Imágenes de páginas
PDF
EPUB

(264 F.)

by the Jasper Bank; and by him to the trustee for the insurance company, which deposited them in the Jasper Bank, taking the bank's obligation therefor in the form of its certificate of deposit. Undoubtedly the transaction was accomplished by bookkeeping entries, no money passing. In any event, the proceeds of Corbett's note never became a special deposit or fund, but were mingled with the Jasper Bank's moneys indiscriminately when deposited, and the bank's general obligation substituted for the actual money. The certificate of deposit evidenced no particular fund or money, but the obligation of the bank to repay in like amount as deposited out of any of its assets.
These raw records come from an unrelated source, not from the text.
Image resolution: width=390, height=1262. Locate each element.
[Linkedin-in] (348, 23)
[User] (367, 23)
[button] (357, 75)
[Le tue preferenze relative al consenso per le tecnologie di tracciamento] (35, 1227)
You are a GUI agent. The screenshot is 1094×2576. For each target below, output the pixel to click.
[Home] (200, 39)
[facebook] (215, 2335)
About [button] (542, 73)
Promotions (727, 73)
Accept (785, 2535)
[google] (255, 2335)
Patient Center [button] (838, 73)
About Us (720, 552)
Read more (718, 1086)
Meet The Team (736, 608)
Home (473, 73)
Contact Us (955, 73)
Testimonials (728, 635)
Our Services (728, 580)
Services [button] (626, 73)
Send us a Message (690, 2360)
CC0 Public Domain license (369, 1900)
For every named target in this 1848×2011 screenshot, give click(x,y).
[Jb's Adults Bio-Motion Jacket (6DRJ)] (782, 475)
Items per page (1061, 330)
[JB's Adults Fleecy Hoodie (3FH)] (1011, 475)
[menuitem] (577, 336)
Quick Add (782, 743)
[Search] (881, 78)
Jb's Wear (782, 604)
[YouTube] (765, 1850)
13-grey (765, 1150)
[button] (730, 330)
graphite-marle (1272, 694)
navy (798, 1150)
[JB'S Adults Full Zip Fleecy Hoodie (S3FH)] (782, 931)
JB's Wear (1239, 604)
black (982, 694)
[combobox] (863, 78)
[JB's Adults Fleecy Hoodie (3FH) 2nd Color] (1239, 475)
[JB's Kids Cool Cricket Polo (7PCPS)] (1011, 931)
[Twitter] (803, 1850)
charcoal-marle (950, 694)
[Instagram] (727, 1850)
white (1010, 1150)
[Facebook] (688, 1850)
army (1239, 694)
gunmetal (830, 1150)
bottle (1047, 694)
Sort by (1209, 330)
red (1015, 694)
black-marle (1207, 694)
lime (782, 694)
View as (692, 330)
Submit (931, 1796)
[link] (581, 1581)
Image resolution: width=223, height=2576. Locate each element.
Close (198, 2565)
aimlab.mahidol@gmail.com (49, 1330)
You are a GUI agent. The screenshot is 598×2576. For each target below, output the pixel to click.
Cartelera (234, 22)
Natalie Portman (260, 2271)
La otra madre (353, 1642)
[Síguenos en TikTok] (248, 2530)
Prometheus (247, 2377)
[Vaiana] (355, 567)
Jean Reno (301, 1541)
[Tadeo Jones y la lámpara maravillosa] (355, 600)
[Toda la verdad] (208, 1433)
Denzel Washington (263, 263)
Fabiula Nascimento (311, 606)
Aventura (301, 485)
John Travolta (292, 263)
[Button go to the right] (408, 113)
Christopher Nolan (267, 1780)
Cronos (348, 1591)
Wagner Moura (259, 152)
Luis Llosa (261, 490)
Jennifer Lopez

There being no res in the control of the circuit court of Hamilton county, jurisdiction was not conferred on that court over the nonresidents by substituted or constructive service. After the Supreme. Court of Florida affirmed the appeal from the interlocutory order of the circuit court, sustaining the service, the nonresidents made no further appearance or answer, and the final decree, as to them, was one by default.

[3] It is contended by defendant in error that the effect of appealing from the interlocutory order by the plaintiff in error (defendant in the Corbett suit) was a general appearance on its part in that case, and conferred jurisdiction over its person on the circuit court on the remand of the case. The rule in Florida, differing from that which obtains in the federal courts, is to the effect that an appellant, though objecting to the sufficiency of service successfully, is considered in court upon the return of the case to the lower court. Conceding that this court will follow the rule of decision in the state court, in passing upon a judgment in that court, we think the Florida rule did not apply in the Corbett Case. The question of its applicability was suggested, but not decided, by the Supreme Court of Florida in its opinion in that case, because the appellee asked that the appeal be decided on another ground. The Supreme Court held that

"If the statute be followed, there is no right in the nonresident to quash this notice [by publication]; he has his right, if not waived, to object should the court thereafter commit an error against him."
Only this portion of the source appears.